March 14, 2021
Last week, I wrote:
There is some bug bashing that needs to take place, but I think finally tackling multiple-newsletter creation in a less janky way than “log out, create a new newsletter, and paste that API key in” feels like a good candidate. (And no, of course that’s not because I received two support emails about it this morning. Why would you even ask that?)
And I appear to be in the position now for the second week in a row that a chunk of work I pegged at being a solid week’s worth of work ended up being about an hour’s. When I thought about it in the abstract, “newsletter creation from the perspective of an already-registered user” felt hairy and complex and prone to lots of yak-shaving. When I actually sat down to work on it and start figuring out the data modeling, it turns out it’s quite simple: newsletters need a name and a username to be created, and that’s it. The rest can be handled just by the existing settings interfaces (which, don’t get me wrong, need some TLC, but that’s an orthogonal problem) — there’s no point recreating all of those form inputs just to have them in a multi-stage modal or whatever.

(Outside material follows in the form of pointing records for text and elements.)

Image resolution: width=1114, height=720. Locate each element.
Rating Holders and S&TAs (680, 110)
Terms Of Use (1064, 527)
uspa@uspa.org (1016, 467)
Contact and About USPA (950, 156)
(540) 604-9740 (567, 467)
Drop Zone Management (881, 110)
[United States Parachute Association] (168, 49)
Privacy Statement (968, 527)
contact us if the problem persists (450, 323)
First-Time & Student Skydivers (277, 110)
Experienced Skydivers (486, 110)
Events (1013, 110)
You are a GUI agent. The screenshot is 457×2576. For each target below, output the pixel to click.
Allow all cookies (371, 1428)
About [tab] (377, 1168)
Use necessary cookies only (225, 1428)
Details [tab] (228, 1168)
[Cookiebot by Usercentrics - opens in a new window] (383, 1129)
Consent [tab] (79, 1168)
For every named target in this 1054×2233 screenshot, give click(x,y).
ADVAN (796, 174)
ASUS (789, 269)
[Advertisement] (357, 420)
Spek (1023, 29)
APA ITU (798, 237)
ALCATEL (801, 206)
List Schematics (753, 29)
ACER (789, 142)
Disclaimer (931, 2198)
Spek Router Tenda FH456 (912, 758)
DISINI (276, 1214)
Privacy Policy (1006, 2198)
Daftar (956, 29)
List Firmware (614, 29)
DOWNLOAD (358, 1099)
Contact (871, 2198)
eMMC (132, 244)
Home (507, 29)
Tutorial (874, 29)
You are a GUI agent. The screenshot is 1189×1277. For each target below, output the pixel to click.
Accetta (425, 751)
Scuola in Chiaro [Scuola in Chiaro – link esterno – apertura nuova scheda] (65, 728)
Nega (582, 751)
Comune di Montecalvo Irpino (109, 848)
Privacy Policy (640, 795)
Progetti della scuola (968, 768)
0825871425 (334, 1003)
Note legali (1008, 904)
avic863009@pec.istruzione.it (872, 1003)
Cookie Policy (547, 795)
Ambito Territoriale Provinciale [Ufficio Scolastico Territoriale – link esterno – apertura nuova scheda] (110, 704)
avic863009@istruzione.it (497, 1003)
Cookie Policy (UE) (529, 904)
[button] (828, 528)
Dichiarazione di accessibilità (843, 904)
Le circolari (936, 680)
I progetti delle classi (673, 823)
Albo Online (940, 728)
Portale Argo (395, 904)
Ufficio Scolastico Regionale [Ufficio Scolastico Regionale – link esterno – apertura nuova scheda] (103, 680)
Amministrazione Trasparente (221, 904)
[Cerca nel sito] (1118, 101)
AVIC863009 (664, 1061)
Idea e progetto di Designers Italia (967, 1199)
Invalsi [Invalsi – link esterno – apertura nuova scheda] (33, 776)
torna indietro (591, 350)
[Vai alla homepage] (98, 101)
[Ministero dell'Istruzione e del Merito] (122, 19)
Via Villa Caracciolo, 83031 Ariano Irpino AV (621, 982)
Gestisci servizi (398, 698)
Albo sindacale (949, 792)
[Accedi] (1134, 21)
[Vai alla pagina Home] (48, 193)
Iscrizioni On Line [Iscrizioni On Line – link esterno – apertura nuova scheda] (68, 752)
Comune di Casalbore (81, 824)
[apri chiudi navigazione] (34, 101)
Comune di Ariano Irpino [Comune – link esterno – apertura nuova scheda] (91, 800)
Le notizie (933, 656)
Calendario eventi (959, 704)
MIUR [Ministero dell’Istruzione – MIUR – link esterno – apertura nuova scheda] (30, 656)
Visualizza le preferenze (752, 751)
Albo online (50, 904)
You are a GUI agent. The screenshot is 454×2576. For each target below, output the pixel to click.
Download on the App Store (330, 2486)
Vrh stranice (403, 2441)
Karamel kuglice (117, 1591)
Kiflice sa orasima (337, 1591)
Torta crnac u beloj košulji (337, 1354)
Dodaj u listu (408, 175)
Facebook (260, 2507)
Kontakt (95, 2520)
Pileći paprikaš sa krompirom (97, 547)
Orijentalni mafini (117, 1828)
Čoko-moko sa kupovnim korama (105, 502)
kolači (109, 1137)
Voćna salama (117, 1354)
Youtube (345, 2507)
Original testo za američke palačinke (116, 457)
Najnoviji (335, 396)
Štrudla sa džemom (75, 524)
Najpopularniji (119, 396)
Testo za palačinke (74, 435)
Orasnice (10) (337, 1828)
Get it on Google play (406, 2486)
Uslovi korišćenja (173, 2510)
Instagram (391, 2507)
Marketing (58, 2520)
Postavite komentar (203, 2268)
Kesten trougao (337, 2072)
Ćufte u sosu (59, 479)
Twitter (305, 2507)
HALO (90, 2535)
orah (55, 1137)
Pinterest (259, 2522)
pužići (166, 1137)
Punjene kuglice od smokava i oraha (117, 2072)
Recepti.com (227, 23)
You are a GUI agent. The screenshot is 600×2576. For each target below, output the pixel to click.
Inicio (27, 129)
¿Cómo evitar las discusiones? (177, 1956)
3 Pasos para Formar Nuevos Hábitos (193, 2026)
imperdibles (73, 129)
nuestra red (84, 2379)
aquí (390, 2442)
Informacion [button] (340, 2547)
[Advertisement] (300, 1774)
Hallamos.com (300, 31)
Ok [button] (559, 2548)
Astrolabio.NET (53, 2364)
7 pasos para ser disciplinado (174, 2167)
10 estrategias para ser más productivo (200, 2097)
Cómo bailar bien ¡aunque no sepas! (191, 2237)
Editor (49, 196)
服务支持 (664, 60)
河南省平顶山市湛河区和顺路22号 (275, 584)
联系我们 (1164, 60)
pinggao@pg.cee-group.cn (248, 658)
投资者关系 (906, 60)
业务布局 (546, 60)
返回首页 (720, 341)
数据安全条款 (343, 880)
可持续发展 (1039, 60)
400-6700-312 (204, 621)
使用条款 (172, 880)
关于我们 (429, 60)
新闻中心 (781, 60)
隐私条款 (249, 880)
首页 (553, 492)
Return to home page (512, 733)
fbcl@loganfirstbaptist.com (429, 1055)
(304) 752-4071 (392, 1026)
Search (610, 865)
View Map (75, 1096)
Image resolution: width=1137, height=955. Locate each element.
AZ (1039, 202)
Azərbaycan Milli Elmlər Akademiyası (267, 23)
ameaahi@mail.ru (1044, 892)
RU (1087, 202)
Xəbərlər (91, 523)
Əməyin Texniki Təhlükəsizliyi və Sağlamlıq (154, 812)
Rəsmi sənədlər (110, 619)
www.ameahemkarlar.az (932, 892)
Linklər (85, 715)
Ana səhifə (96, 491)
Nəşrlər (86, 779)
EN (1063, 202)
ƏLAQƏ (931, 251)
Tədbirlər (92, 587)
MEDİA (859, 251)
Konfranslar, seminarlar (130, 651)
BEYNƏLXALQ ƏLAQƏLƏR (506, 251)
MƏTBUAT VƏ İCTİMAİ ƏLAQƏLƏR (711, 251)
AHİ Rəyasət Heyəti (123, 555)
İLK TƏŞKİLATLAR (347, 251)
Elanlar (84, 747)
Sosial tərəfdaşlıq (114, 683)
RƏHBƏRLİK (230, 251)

This seems to be something of a recurring theme for me. I have a good sense of things that are Definitely Big Projects (repricing; relaunching the marketing site) and things that are Definitely Small Tasks (tweak administrative panel to prioritize exact matches on string search; optimize ORM usage for BulkSendReminderView
and add pinning test) but the messy in-between is where I can get into trouble. This is symbolized (and likely exacerbated) by how I keep track of tasks: I explicitly have. “projects” list and a “tasks” list, and the stuff that is in the middle is hard to scope and slot into my schedule.
On the “not sure quite how to scope this” side of things: my email analytics pipeline is officially reaching the point where it’s timing out for larger users (anyone who’s in the 20K+ subscriber range, say.) Calling it a “pipeline” is incorrect, and that’s arguably the problem: it’s just a REST endpoint that does a bunch of inline computations based on events. This is sort of the classic scaling problem, and I’m torn between a few different directions:
- I could compute this offline (say, 24 hours after the email is sent) but then I need to model out that data and also deal with things like events after the 24 window.
- I could try and drop down to raw SQL (instead of just interacting with the ORM) and hope to solve the entire thing with performance improvements.
- I could break up the database and move events to something like Pinot that is better-suited to my query patterns, but then I’m taking on a lot of architectural overhead.
It’s hard to commit to any of these directions when I feel like the analytics/querying story is still...not yet solved, from a design perspective. There’s a lot of filtering & querying I think needs to be done (analytics by tag! analytics by domain! filtering by metadata!) that suggests a better abstraction layer than my current hodgepodge of views and calculations. The more I think about it, the more “filtered event stream” seems correct: given a date range and a bunch of filters, what are all of the things that happened during that time (and presenting/aggregating them accordingly)? But that’s vague, and more of a computational answer to the question than a presentational one.
Anyway, I think this will be a charcuterie-board week of work: some bug fixes, some performance improvements, a bunch of legitimate but granular commits. And, on the margins, I will be thinking about what a better analytics engine looks like.